Le temps est un peu meilleur. Je suis de jour aujourd’hui.

Un vendredi et un 13 : heureusement que je ne suis pas superstitieux.

Pas grand’chose de nouveau. La population est très aimable vis-à-vis du soldat. Beaucoup plus même que je ne l’aurais cru. Ces gens si arrogants dans leurs victoires sont devenus vils et bas dans leur défaite.

Continuation des organisations téléphoniques du secteur et enfin, ça se termine. Bilan : 22 km de fils étendus.

Samedi 14 décembre 1918

Voilà 4 années que j’ai quitté Cléty. 4 années déjà où nous courions vers le combat, vers la victoire, vers la gloire.

Mais hélas ! Cela fut bien plus long à venir que je ne le croyais. Et nous partîmes 7. Où sont mes malheureux camarades. Je suis, après ces 4 ans de guerre, le seul combattant qui reste.

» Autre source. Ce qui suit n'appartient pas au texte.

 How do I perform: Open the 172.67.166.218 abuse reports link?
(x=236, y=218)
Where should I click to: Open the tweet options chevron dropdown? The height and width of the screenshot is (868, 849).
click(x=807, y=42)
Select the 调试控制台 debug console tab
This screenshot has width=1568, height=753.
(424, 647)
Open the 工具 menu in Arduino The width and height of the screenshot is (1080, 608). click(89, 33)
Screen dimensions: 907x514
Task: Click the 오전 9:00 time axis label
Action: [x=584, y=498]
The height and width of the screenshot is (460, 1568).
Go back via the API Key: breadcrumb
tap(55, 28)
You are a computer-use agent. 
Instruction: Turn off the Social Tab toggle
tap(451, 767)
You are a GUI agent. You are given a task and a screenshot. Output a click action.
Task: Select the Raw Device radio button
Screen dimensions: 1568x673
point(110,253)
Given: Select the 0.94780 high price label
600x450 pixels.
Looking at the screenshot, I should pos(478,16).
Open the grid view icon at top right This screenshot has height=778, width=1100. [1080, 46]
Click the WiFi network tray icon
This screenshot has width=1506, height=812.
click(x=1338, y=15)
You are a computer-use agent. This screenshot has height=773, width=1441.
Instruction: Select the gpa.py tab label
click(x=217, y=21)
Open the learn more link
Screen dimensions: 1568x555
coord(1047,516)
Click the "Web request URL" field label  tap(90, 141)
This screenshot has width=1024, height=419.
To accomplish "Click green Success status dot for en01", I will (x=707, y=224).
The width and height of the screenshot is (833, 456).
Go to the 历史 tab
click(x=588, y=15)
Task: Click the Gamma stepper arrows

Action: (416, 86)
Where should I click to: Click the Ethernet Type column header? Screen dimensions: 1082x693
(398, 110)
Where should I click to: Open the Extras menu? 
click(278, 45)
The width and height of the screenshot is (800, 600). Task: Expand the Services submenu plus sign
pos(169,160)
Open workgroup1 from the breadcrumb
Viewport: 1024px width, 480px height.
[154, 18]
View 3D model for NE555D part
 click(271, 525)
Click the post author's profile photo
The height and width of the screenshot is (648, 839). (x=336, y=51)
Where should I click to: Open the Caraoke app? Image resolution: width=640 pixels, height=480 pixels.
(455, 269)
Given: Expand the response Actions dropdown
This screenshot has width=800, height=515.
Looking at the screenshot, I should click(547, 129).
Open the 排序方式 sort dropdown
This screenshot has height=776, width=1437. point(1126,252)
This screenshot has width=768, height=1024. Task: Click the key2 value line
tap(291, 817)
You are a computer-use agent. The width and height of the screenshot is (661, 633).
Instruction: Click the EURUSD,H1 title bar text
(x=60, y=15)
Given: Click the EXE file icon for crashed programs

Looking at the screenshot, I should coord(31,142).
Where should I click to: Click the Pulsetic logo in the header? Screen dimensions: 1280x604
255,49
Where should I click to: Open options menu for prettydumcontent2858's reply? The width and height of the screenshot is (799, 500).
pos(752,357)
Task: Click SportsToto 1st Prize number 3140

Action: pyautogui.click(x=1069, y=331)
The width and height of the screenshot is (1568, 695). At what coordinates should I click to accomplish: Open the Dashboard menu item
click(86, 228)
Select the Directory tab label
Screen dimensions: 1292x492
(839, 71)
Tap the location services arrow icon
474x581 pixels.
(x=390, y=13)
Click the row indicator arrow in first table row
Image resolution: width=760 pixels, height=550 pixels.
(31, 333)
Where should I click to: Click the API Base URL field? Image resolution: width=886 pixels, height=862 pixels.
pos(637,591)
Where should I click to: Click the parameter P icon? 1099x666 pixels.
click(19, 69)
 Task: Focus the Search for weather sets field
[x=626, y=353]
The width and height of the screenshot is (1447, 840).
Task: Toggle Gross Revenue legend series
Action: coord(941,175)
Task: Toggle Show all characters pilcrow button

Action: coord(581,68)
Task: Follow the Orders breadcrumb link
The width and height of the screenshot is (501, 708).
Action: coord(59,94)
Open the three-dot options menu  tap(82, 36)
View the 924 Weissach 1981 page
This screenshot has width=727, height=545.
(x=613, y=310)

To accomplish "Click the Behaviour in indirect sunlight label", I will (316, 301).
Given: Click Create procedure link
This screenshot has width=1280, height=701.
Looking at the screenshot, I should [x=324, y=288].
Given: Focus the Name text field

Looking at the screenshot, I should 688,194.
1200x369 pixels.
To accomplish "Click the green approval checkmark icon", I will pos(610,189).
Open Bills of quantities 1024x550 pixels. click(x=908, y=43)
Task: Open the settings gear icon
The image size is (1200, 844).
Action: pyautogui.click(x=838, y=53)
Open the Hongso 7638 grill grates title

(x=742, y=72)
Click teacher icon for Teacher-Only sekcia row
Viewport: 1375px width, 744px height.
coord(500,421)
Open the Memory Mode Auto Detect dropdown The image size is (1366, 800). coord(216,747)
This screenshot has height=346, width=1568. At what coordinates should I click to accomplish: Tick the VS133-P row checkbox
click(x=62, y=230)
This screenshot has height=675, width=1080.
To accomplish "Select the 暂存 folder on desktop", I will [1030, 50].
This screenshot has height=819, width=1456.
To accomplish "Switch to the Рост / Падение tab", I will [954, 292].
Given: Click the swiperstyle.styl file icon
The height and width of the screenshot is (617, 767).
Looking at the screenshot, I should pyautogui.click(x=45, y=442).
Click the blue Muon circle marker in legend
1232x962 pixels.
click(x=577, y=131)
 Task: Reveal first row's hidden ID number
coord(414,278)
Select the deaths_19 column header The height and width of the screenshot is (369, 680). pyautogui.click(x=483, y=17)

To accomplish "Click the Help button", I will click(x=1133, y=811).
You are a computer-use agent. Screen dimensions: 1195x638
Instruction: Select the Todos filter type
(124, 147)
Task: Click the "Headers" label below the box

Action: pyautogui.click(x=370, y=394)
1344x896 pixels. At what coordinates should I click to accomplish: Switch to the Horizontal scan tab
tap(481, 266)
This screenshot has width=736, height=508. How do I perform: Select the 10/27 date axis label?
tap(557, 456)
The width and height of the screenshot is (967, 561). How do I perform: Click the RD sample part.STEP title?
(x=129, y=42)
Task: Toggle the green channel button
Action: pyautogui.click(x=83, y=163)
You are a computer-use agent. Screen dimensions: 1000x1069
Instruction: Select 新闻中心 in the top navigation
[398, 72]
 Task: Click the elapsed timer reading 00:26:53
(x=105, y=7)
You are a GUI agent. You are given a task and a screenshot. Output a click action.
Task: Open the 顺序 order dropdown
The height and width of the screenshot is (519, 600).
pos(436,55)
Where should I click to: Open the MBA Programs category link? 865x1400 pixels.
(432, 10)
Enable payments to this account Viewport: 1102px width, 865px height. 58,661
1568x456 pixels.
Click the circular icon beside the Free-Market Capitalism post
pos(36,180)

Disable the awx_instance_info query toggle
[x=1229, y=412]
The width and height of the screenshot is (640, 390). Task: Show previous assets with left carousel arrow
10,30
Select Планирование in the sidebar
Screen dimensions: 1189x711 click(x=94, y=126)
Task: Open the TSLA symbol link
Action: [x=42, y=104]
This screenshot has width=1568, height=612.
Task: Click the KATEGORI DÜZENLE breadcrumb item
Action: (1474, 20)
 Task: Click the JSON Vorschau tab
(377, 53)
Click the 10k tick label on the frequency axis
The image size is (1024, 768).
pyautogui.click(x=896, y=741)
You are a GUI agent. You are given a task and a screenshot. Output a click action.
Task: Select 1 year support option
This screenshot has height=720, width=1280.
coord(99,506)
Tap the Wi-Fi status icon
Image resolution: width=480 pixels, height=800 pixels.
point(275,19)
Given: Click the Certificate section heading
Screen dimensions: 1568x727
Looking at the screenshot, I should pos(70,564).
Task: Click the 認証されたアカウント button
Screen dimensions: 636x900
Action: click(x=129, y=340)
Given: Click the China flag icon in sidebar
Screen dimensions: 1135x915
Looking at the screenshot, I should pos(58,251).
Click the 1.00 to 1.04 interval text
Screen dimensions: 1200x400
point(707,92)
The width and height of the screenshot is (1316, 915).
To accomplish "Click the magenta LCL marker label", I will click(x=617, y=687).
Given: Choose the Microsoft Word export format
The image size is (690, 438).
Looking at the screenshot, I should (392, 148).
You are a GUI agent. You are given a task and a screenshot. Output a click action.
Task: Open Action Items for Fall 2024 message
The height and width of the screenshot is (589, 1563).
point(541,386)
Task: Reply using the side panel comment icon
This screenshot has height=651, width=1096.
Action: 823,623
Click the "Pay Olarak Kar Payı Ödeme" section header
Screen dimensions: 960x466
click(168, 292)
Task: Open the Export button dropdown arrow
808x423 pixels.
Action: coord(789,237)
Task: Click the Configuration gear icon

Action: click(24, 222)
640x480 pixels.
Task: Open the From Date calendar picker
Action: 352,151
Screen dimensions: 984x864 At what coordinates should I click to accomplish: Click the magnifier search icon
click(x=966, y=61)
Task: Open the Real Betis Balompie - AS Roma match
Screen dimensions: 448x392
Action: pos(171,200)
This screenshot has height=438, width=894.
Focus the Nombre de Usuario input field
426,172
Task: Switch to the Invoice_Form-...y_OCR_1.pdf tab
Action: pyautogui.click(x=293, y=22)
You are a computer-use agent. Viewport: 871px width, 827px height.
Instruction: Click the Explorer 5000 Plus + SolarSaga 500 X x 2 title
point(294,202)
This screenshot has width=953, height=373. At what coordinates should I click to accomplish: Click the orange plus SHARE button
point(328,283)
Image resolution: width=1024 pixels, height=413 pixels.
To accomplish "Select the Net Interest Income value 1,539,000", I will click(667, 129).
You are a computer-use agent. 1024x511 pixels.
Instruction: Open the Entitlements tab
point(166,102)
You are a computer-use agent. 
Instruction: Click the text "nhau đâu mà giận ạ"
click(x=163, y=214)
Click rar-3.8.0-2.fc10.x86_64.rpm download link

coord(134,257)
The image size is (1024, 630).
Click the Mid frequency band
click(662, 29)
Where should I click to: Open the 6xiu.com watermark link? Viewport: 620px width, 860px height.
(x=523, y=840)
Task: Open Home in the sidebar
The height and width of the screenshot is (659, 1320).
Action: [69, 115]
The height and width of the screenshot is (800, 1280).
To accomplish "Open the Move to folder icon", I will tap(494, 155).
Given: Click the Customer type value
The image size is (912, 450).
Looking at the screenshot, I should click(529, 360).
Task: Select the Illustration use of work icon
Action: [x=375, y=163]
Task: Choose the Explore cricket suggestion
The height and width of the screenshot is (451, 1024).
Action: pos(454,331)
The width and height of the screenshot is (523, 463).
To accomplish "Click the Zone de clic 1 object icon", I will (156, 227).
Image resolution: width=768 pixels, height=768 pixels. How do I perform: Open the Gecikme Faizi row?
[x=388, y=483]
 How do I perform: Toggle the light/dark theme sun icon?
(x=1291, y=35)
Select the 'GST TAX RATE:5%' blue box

Enfin sans doute que ce sera en civil que je fêterai le 5ème anniversaire. Belle journée, à peine quelques gouttes de pluie sur la soirée.

Dimanche 15 décembre 1918

Un dimanche en bochie.

Joli aspect, beaucoup mieux fêté qu’en France. Pour certains cependant, car les Juifs ont fêté leur Sabbat hier. Assistance nombreuse au culte.

 

L’après-midi, les brasseries sont remplies de monde, autant de femmes que d’hommes, et le plus rigolo, c’est que des tables entières boivent dans le même verre à tour de rôle.

Lundi 16 décembre 1918

Visite du général Gouraud qui passe en revue le 2e bataillon. Il paraît que c’est lui qui viendra nous relever dans une dizaine de jours.

Quelques civils assistent de loin à la revue et sont tout surpris de voir cet homme boîteux et manchot avec des étoiles de général sur les manches.

Un peu d’exercice aujourd’hui, foot-ball surtout. On réorganise une équipe qui a assez bonne tournure.

 

Le soir, exercice à la salle de gymnastique.

Mardi 17 décembre 1918

Il pleut aujourd’hui, mais quand même, nous allons un peu à l’exercice et nous réussissons à rentrer bien trempés.

Enfin aujourd’hui nous recevons des lettres, ce n’est pas dommage, depuis 4 jours, nous n’avions rien reçu. Vraiment, on se demande comment cela se fait. Sans doute que Messieurs les postiers sentent maintenant que la guerre est finie, aussi ils en profitent pour faire souvent la pause.

Mercredi 18 décembre 1918

La pluie cesse, mais il tombe encore quelques flocons de neige dans la soirée.

Toute la matinée c’est, à travers les rues de la ville, un défilé ininterrompu de canons lourds trainés par des tracteurs ce qui excite beaucoup la curiosité des civils et leur donnera sans doute à réfléchir.

Journée de repos à peu près complet pour tous les hommes. Cela ne leur arrive pas souvent.

Jeudi 19 décembre 1918

Nous sommes réveillés de très bon matin par la sonnerie « Au feu ». C’est un atelier de scierie qui brûle, incendie allumé par un court circuit. Pas d’accident de personnes, seulement des dégâts matériels. Le temps est devenu très froid et il continue à geler.

Le matin, exercice ; le soir, jeu de foot-ball sur le terrain du club de Mutterstadt.

Vendredi 20 décembre 1918

Il continue à geler.

La viande nous arrive aujourd’hui complètement pourrie de sorte que le sergent major est obligé de la refuser et nous ne vivons toute la journée qu’avec des légumes.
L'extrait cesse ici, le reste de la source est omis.